843. Substantial evidence is evidence that is of sufficient force and character that it will, with

reasonable certainty, compel a conclusion one way or the other, without resorting to

speculation or conjecture. Id. In reviewing a sufficiency challenge, we view the evidence in

2 the light most favorable to the State, considering only evidence that supports the verdict.

Id.

On appeal, Holmes challenges the sufficiency of the evidence as to terroristic act by

stating that the evidence is in dispute. Holmes points to his contention that the “gun just

went off”; that King-Macon could not identify the shooter or state that she ever saw the

gun pointed at her car; and that King-Macon proceeded to J.C. Penney without calling

police or realizing that her vehicle had been shot. He argues that there “was not evidence

that it was [his] intent to cause damage to property when he accidentally shot in the vicinity

of the vehicle that AK was a passenger [in].” The State responds that Holmes conceded at

trial that the evidence supported the terroristic-act charge and that he must now be bound

by this concession. We agree.

In making his motion for directed verdict, Holmes’s counsel argued, “I can’t in good

conscience argue to this court that the death of this young child was not caused during the

course of the alleged terroristic act. I won’t do that. . . . In the light most favorable to the

State, we could concede that that argument would sustain the directed verdict aspect of this

case with regards to terroristic act.” Here, Holmes’s counsel conceded that the evidence was

sufficient to withstand a motion for directed verdict as to the terroristic act. Generally, an

attorney’s statement is not evidence; however, concessions made by an attorney can bind

his or her client. Hakim v. State, 2018 Ark. App. 579, at 3 (citing Warren v. Frizell, 2017

Ark. App. 129, 516 S.W.3d 756); see also Dupwe v. Wallace, 355 Ark. 521, 530, 140 S.W.3d

464, 470 (2004) (“In Benton v. State, 78 Ark. 284, 94 S.W. 688 (1906), this court stated that

3 ‘[a] party cannot, even in a criminal case, take inconsistent positions and play fast and loose

with the court.’ Benton, 78 Ark. at [293], 94 S.W. at 691.”)

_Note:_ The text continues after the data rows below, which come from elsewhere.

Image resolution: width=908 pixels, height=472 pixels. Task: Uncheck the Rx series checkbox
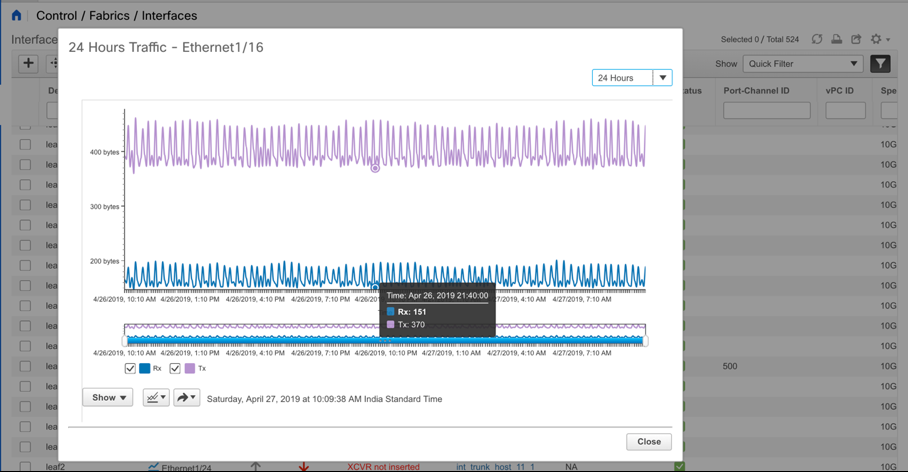[x=130, y=369]
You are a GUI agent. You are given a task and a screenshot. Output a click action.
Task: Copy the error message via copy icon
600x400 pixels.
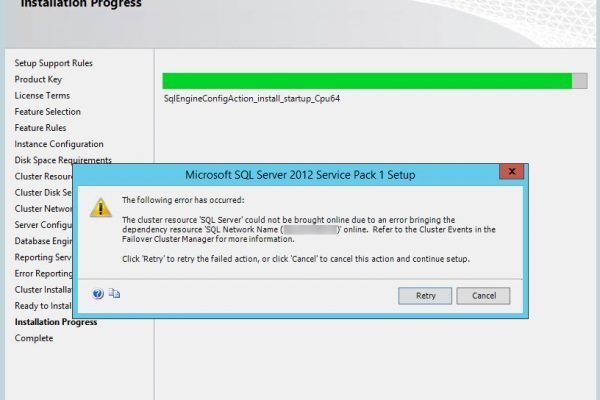pyautogui.click(x=114, y=294)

Even if we were to reach the sufficiency argument, it has no merit. The offense of

terroristic act requires the State to prove that Holmes shot at a conveyance which was being

operated or which is occupied by another person with the purpose to cause injury to another

person or damage to property. Ark. Code Ann. § 5-13-310(a)(1) (Repl. 2013). Holmes

argues that the evidence is insufficient that he shot at the vehicle with the intent to cause

damage to property or persons. He claims that the only evidence of his intent was the

statement he gave to police that the gun accidentally went off. The trier of fact, however,

is not required to believe the testimony of any witness. This is especially true when the

witness is the accused. Furr v. State, 308 Ark. 41, 44, 822 S.W.2d 380, 381 (1992) (citing

Harris v. State, 294 Ark. 484, 743 S.W.2d 822 (1988)).

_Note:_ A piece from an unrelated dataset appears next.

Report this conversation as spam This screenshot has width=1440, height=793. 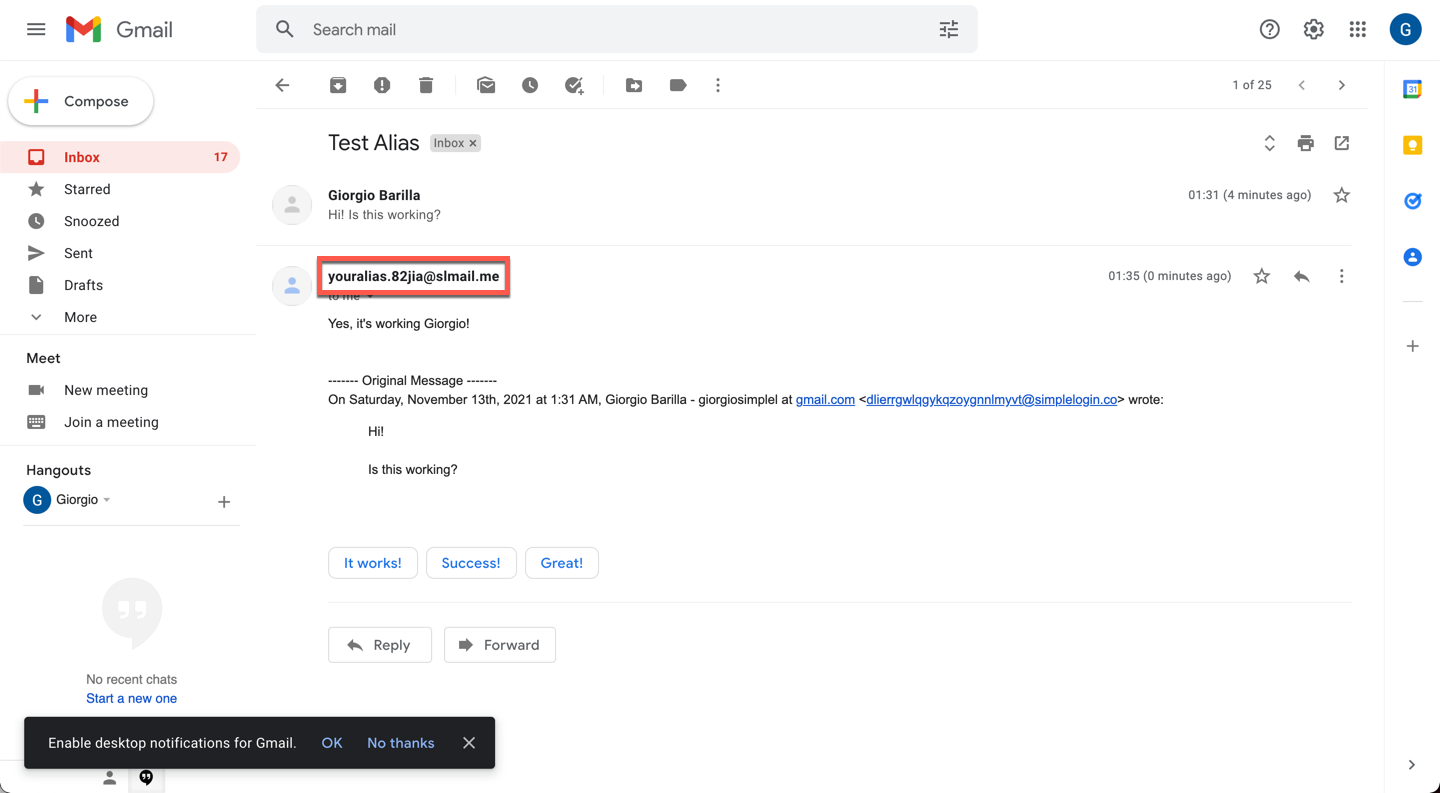coord(382,85)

At trial, King-Macon testified that on the evening of December 17, she was driving

on Warren Drive toward Mabelvale Cutoff, and noticed a black Impala with its lights on

sitting to her right side on Warren Drive. When she got to the stop sign at Mabelvale Cutoff,

she heard someone pressing continuously on a horn behind her. She honked her horn in

return, saw someone exit the vehicle holding a gun, and heard a gunshot. King-Macon

testified that she saw in her rearview mirror that the gun was pointed in the air, which was

why she did not think her car had been shot and that the person was trying to scare her.

She explained that it was raining hard, and she did not hear a bullet enter her car; when she

looked back at her grandchildren, she did not see anything wrong with them.

4 Michelle Poole, Holmes’s childhood friend whom she had known for twenty-five

years, testified that she was with Holmes on the day he fired a gun at Mabelvale Cutoff and

Warren Drive. She and Holmes had driven around in her black Impala most of the day.